Now that I've narrowed the region, but broadened the scope, of my coverage, I'm still finding myself dipping into my nanotech experience as I cover a broad array of topics -- primarily involving the late great auto industry here in Detroit.
In my column at Michigan Business Review this week -- yeah, it's called TechTonic, just couldn't come up with anything better -- I discuss the "story behind the story" of General Motors' decision to revive the electric car, along with some news of local interest involving Ford's renewed investment in six Michigan auto plants to convert them to "flexible manufacturing" facilities.
I think it all comes down to the spirit of Henry Ford at last returning to Michigan. The idea is not just to make cars, but to own the frame, or template, onto which all current and future cars will be modeled. I learned this through my coverage -- from the inside and out -- of the pharmaceutical industry, where the goal is not to come up with the next blockbuster drug, but rather to invent the "drug delivery vehicle" that carries any one of a number of targeted, timed drug therapies.

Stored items

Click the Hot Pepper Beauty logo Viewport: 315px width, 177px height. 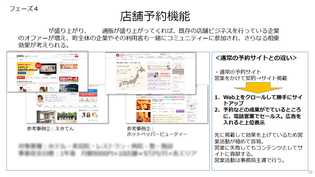point(116,56)
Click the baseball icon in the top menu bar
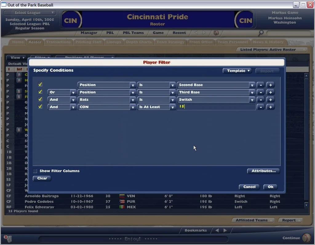 tap(216, 33)
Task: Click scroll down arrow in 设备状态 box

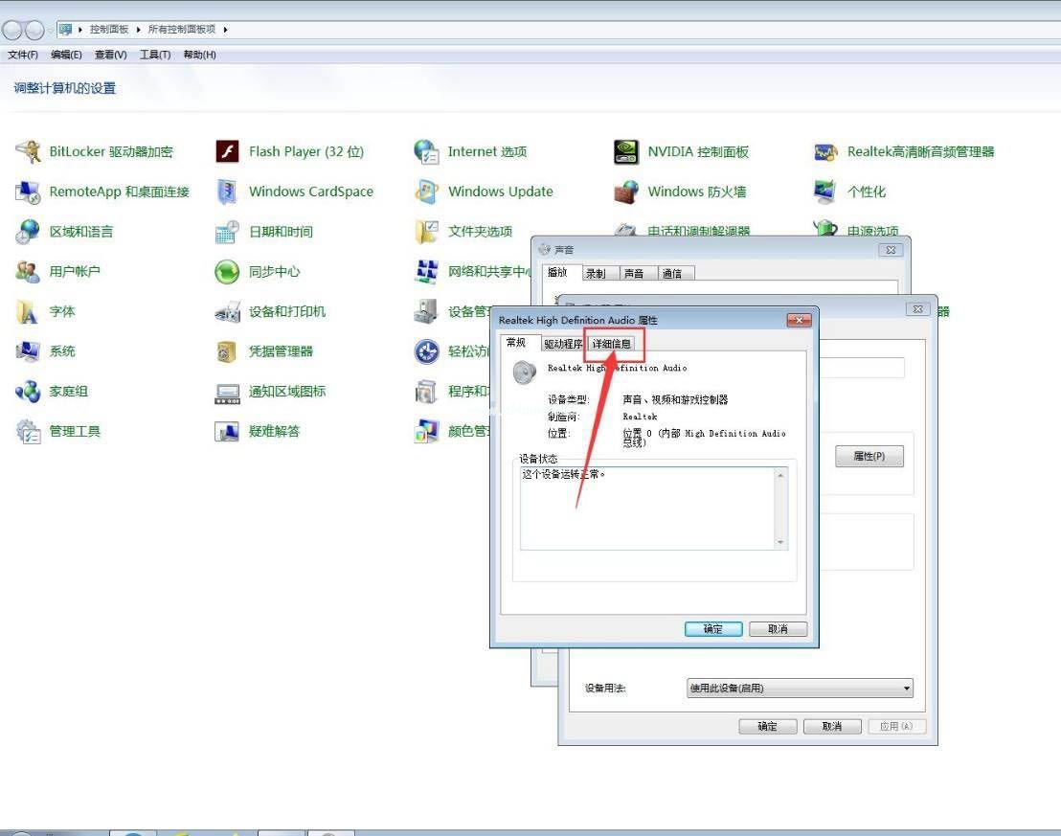Action: (780, 542)
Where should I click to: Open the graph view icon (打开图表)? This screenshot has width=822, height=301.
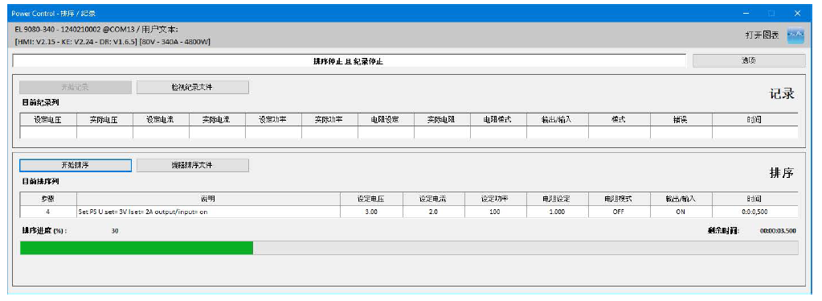[795, 35]
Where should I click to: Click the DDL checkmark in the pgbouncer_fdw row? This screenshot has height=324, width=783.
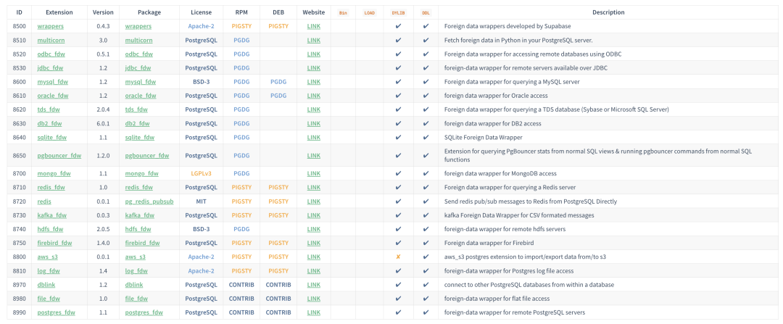tap(426, 155)
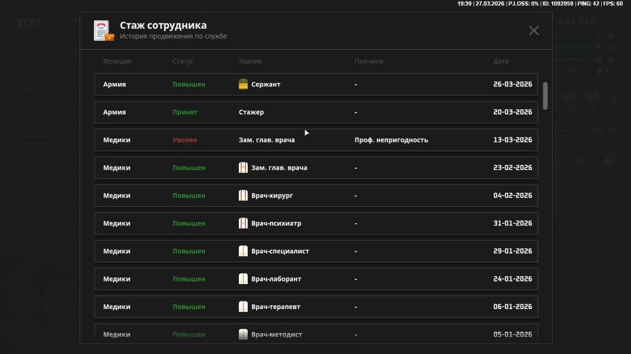Viewport: 631px width, 354px height.
Task: Click the Фракция column header
Action: pos(117,61)
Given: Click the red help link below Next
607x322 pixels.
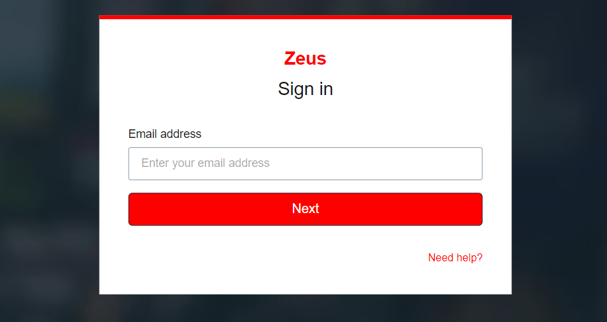Looking at the screenshot, I should 455,258.
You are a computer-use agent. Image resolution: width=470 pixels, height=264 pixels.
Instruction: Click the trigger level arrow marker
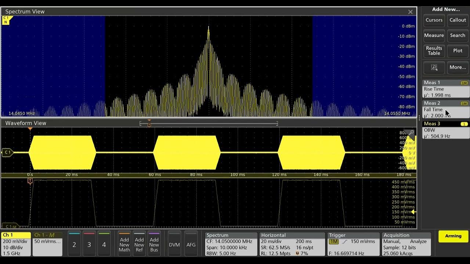coord(413,212)
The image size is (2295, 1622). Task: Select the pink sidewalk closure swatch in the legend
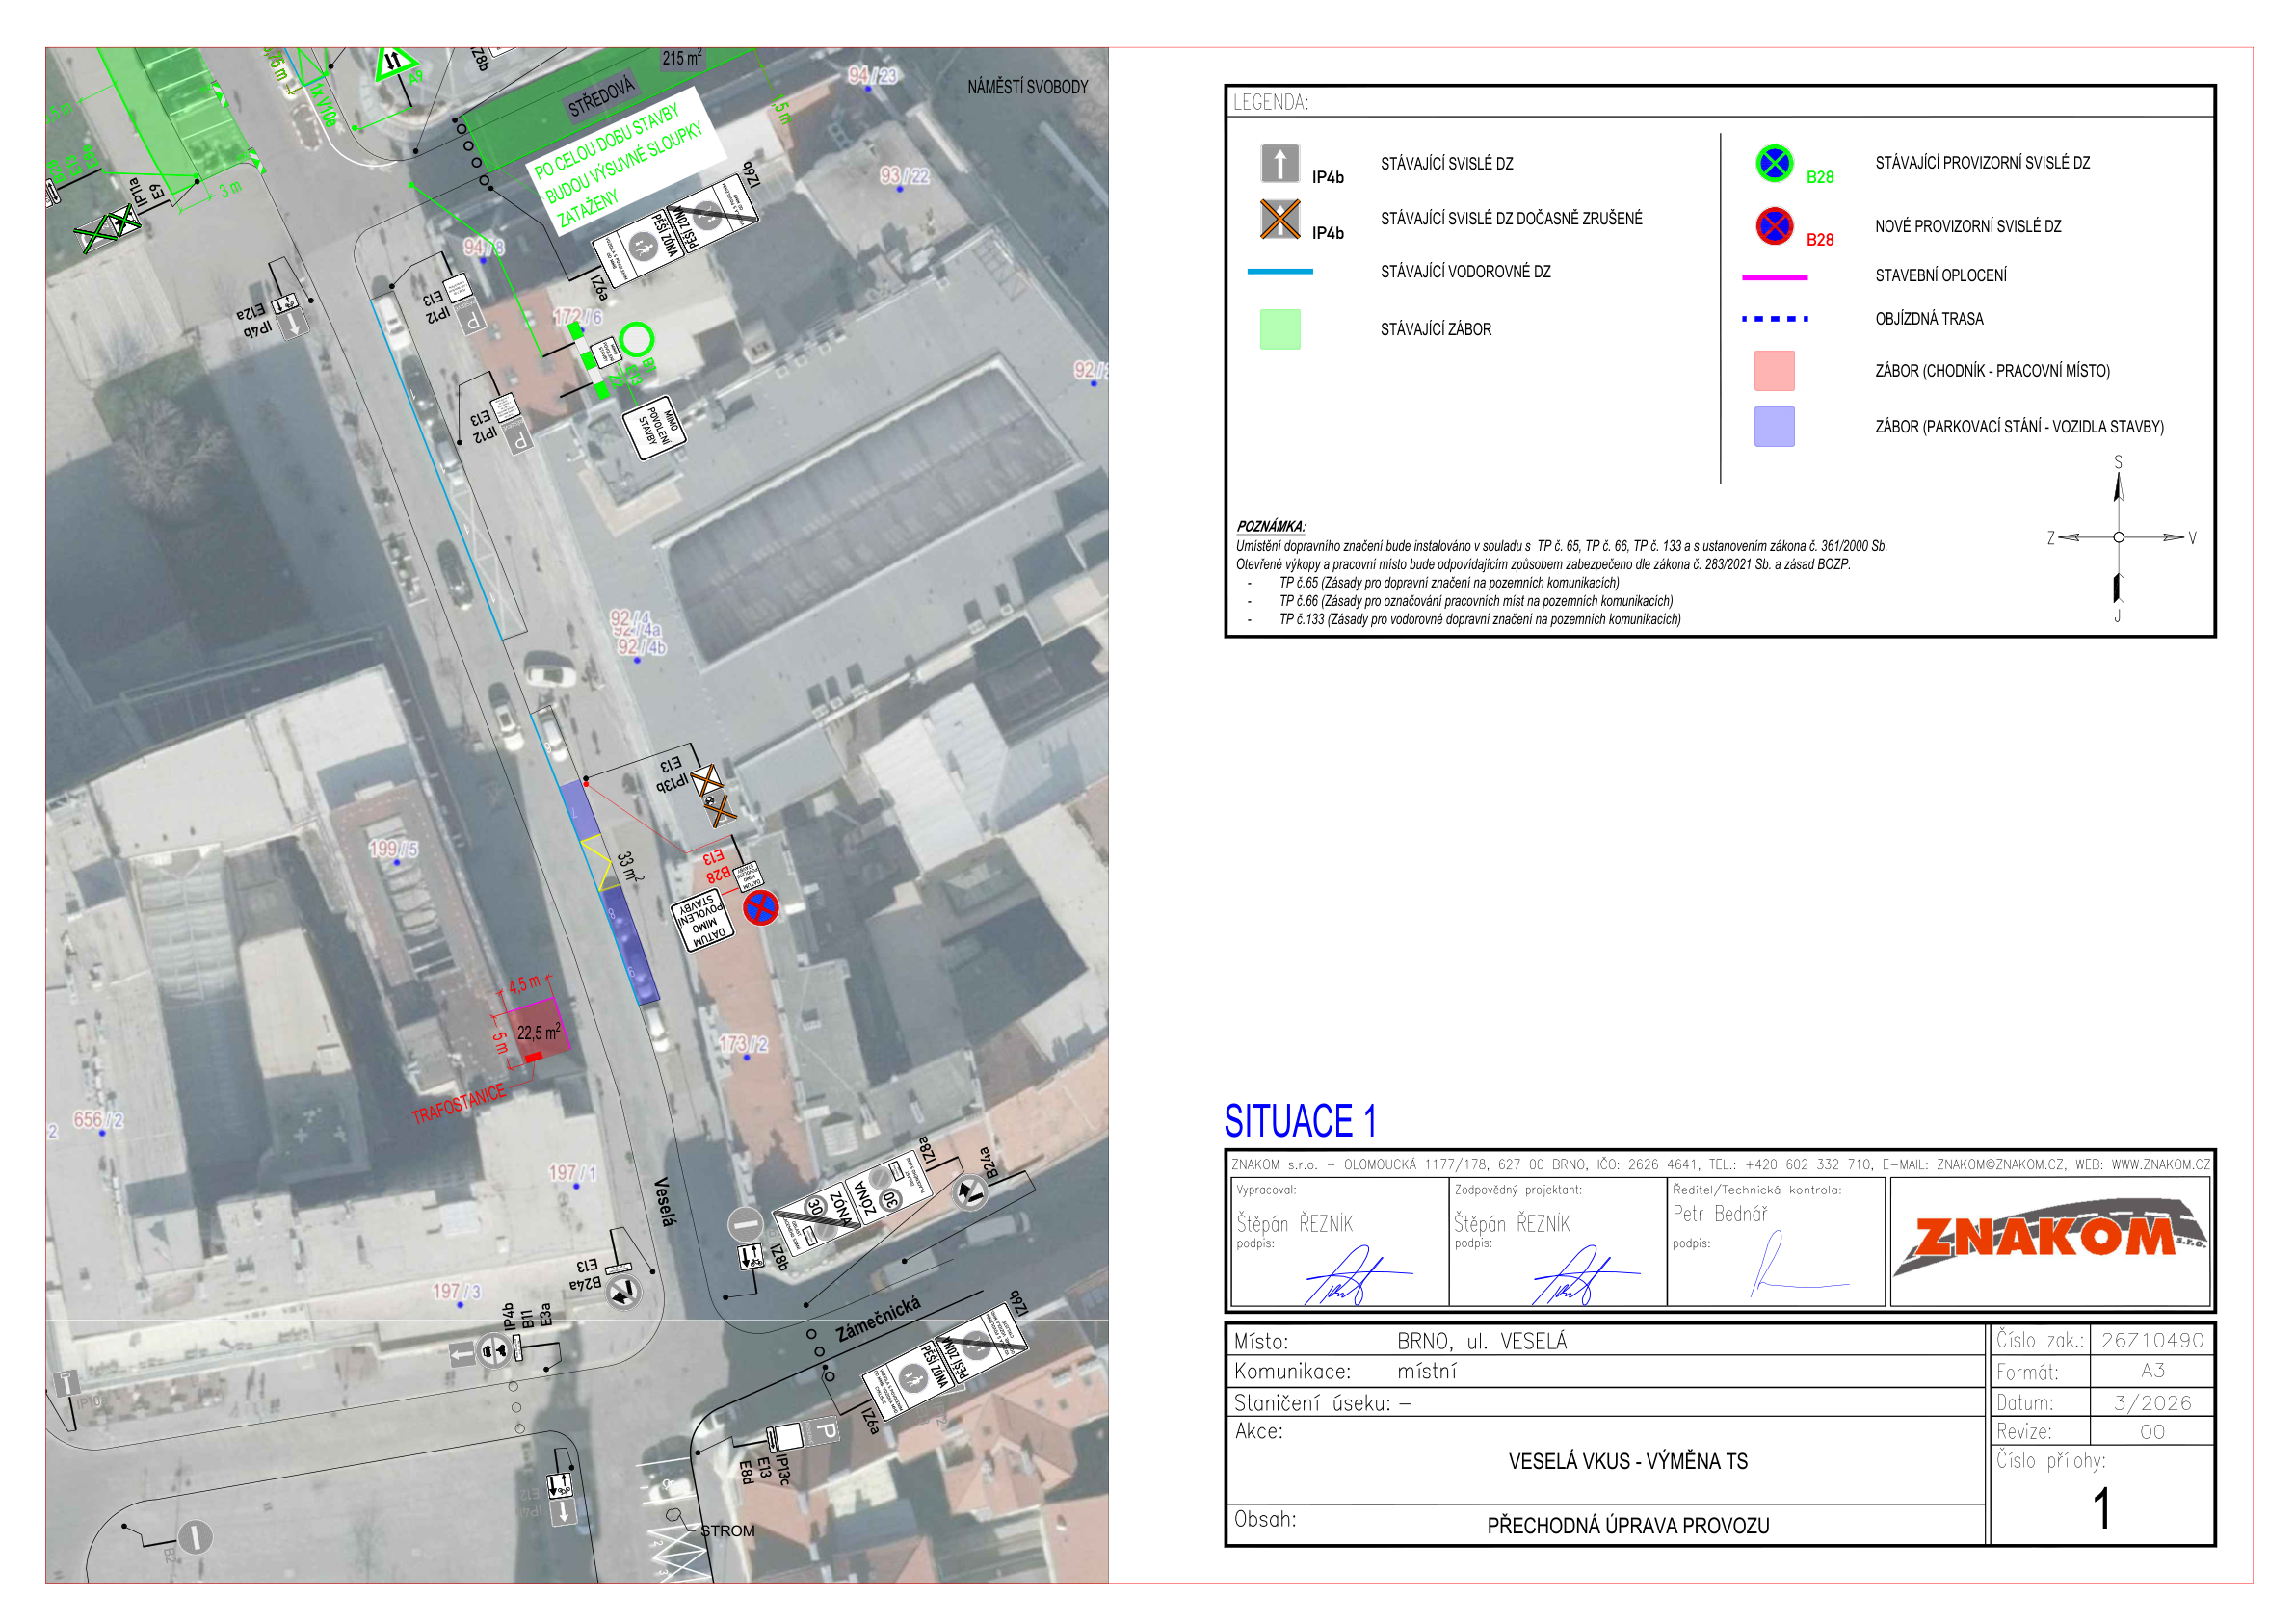[1774, 371]
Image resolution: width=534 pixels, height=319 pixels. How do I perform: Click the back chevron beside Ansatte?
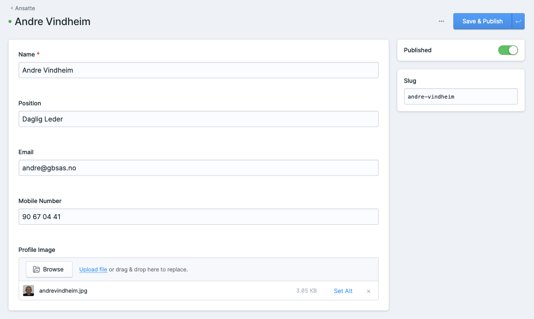pos(12,8)
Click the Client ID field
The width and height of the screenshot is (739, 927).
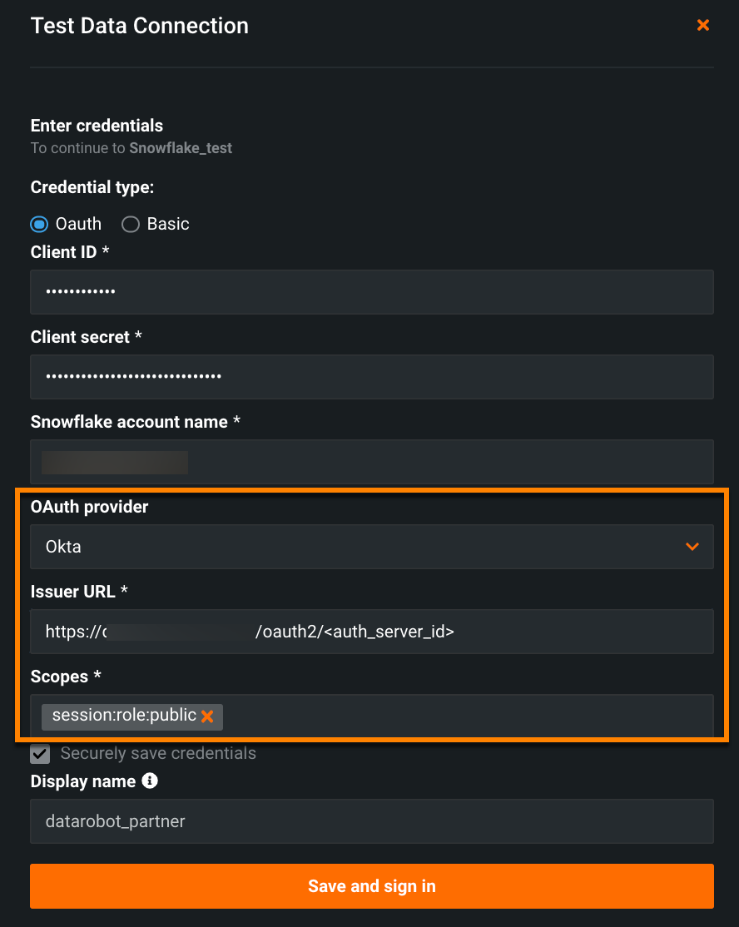(371, 292)
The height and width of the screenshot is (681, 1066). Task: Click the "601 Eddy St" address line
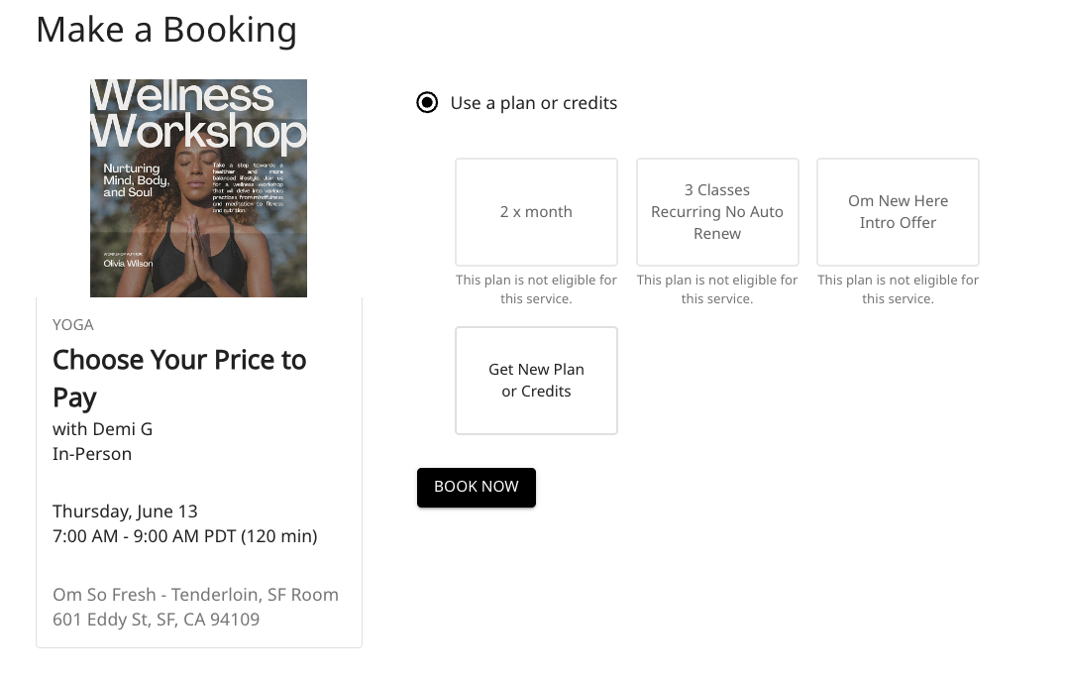tap(156, 620)
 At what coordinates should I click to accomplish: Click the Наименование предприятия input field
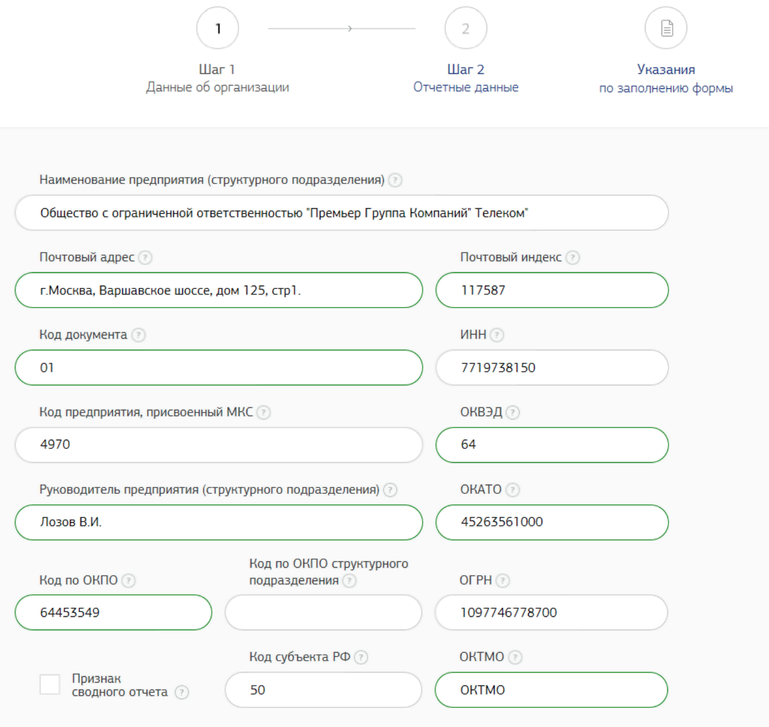tap(341, 213)
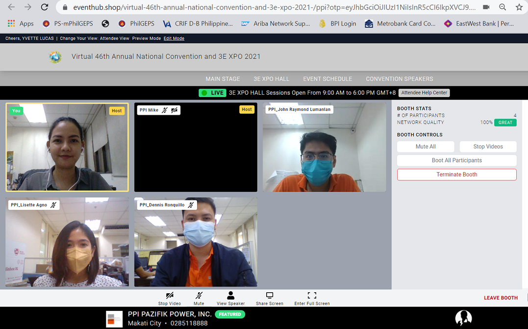Click the browser reload icon
Viewport: 528px width, 329px height.
(x=45, y=7)
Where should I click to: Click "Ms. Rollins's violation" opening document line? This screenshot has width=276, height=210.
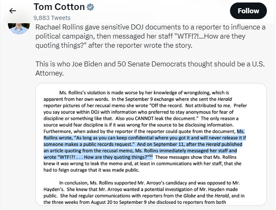click(x=82, y=93)
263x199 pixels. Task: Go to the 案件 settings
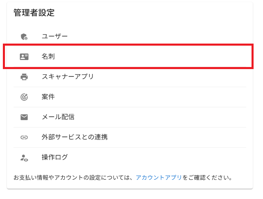48,97
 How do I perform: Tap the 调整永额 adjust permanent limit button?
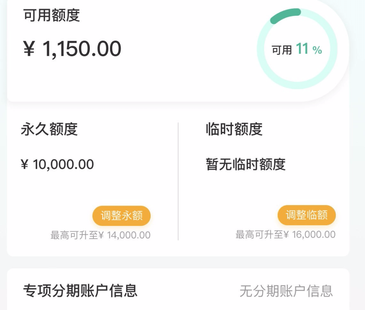tap(121, 215)
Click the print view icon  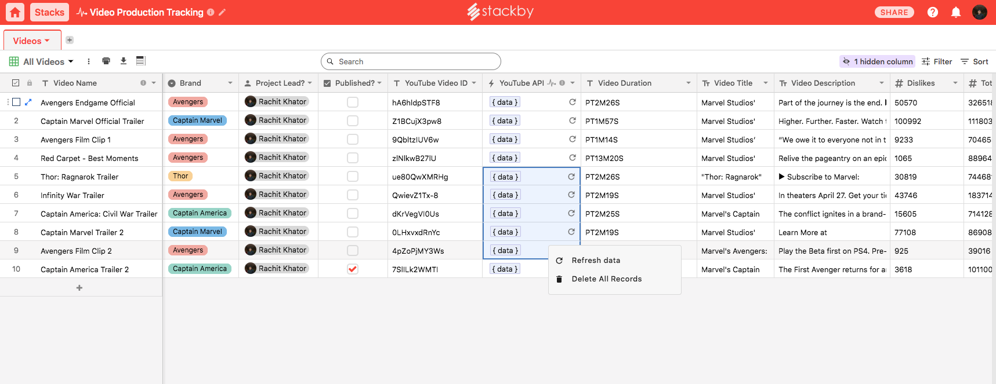click(106, 61)
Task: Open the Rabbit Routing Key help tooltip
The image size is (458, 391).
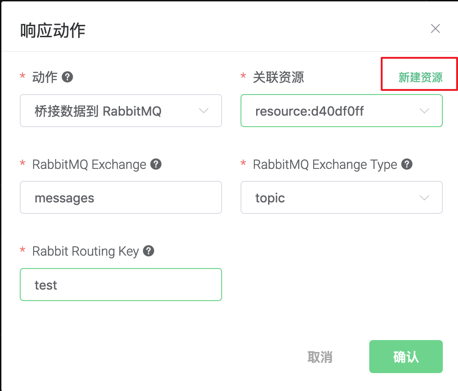Action: (148, 251)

Questions =
[1] List every phrase that the post about covering Detroit's auto industry sets inside double quotation marks.
[2] Write the next part of the post about covering Detroit's auto industry, picking up after its final sentence.

Answers to this exercise =
[1]
- "story behind the story"
- "flexible manufacturing"
- "drug delivery vehicle"

[2]
I did not include this in the column, but I also think of Donald Tomalia and his dendrimers. Tomalia, also a Michigander, has ever since he invented the tendriled molecules a couple of decades ago at Dow, always dreamed of a kind of Periodic Table of Dendrimers, where his molecule can serve as the basic frame for almost limitless possibilities and products.
Must be something in the Michigan air that gives us delusions (aspirations?) of grandeur.